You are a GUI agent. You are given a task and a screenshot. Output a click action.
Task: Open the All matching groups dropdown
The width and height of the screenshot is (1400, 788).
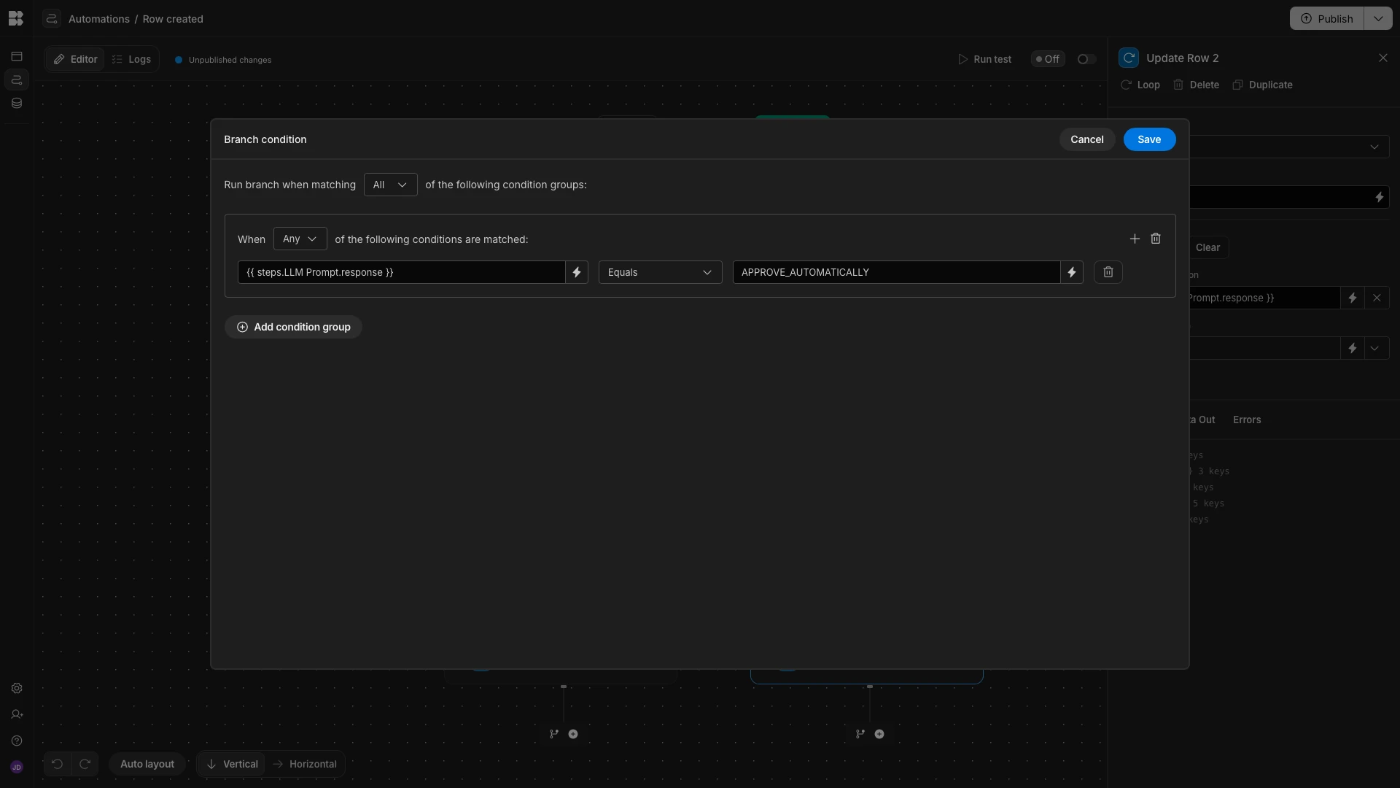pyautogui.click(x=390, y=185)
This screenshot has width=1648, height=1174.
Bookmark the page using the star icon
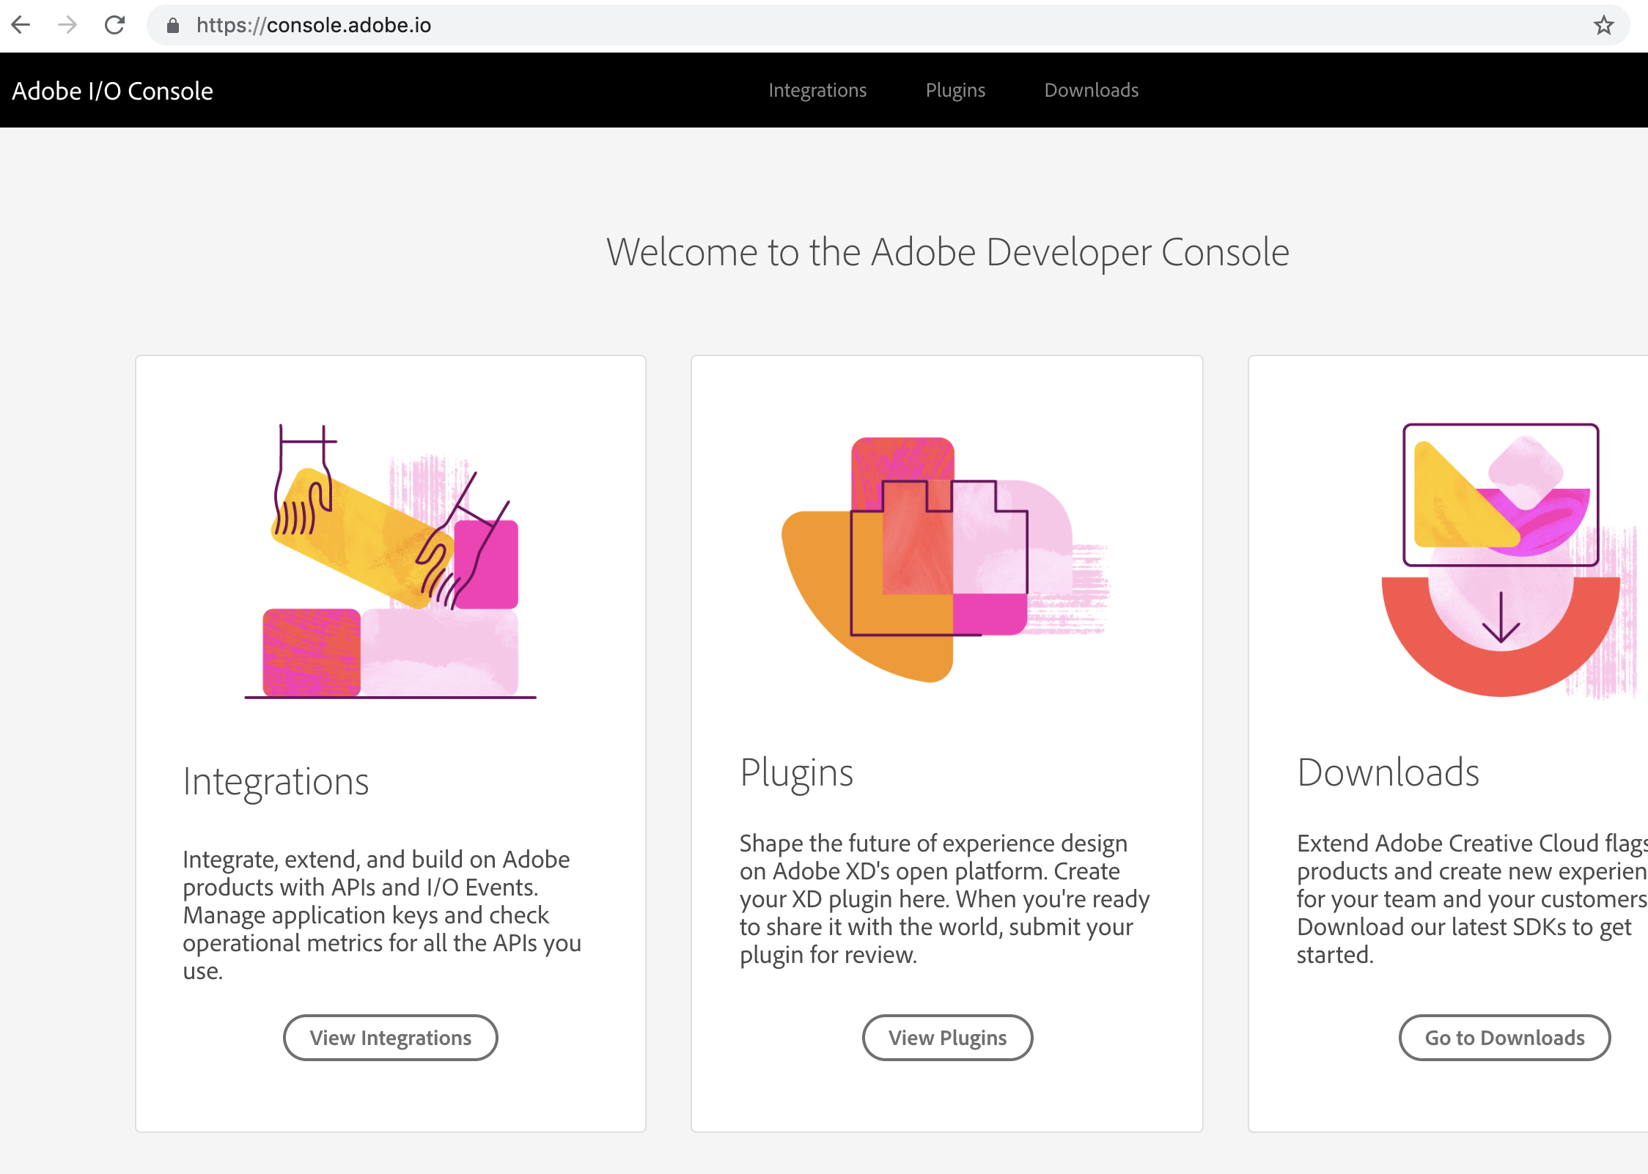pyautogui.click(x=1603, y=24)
* * *
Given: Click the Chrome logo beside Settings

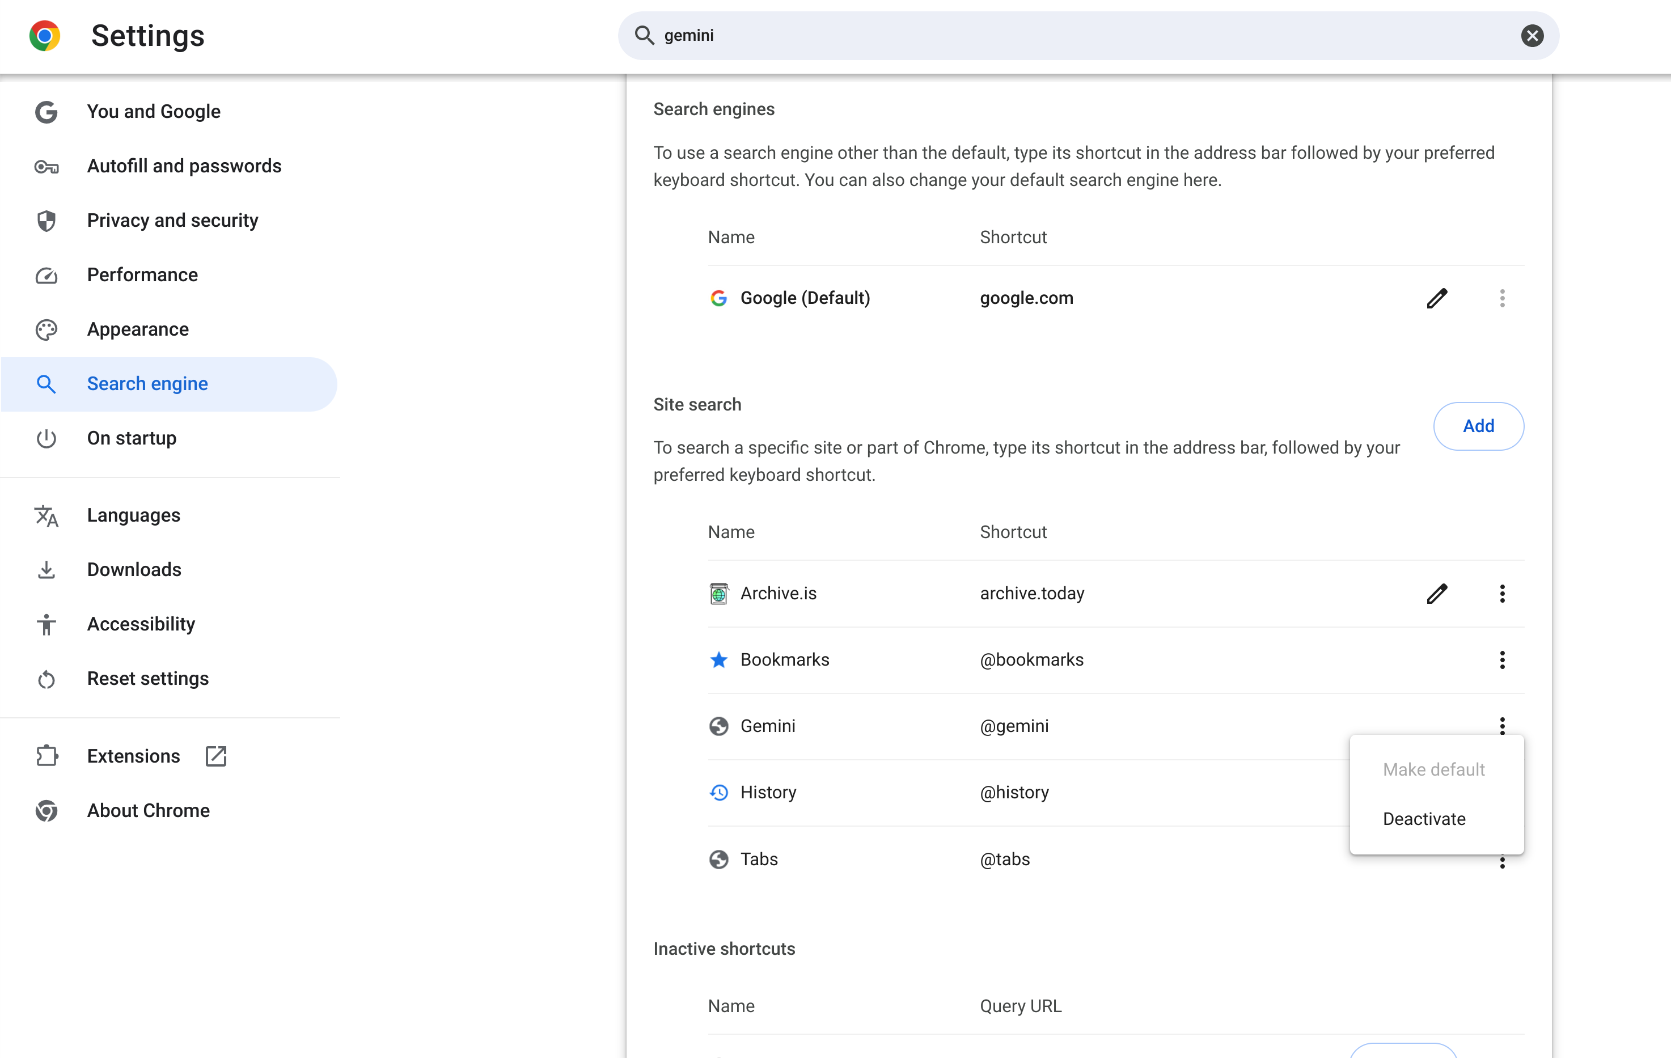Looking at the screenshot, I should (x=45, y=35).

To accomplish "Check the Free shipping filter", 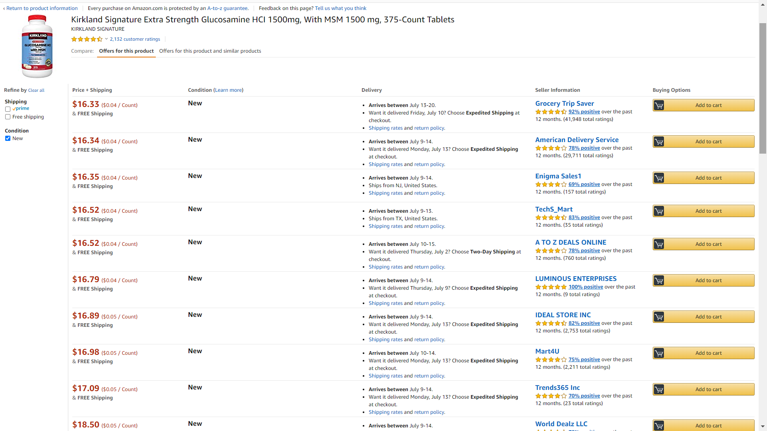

*TASK PROMPT:* Exercise for the records above: copy only the lines from the one with "Given: Click the Chrome logo beside Settings" to the one with "the Free shipping", both ends kept, and drop the pictures.

*TASK RESPONSE:*
Given: Click the Chrome logo beside Settings

Looking at the screenshot, I should (x=45, y=35).

To accomplish "Check the Free shipping filter", 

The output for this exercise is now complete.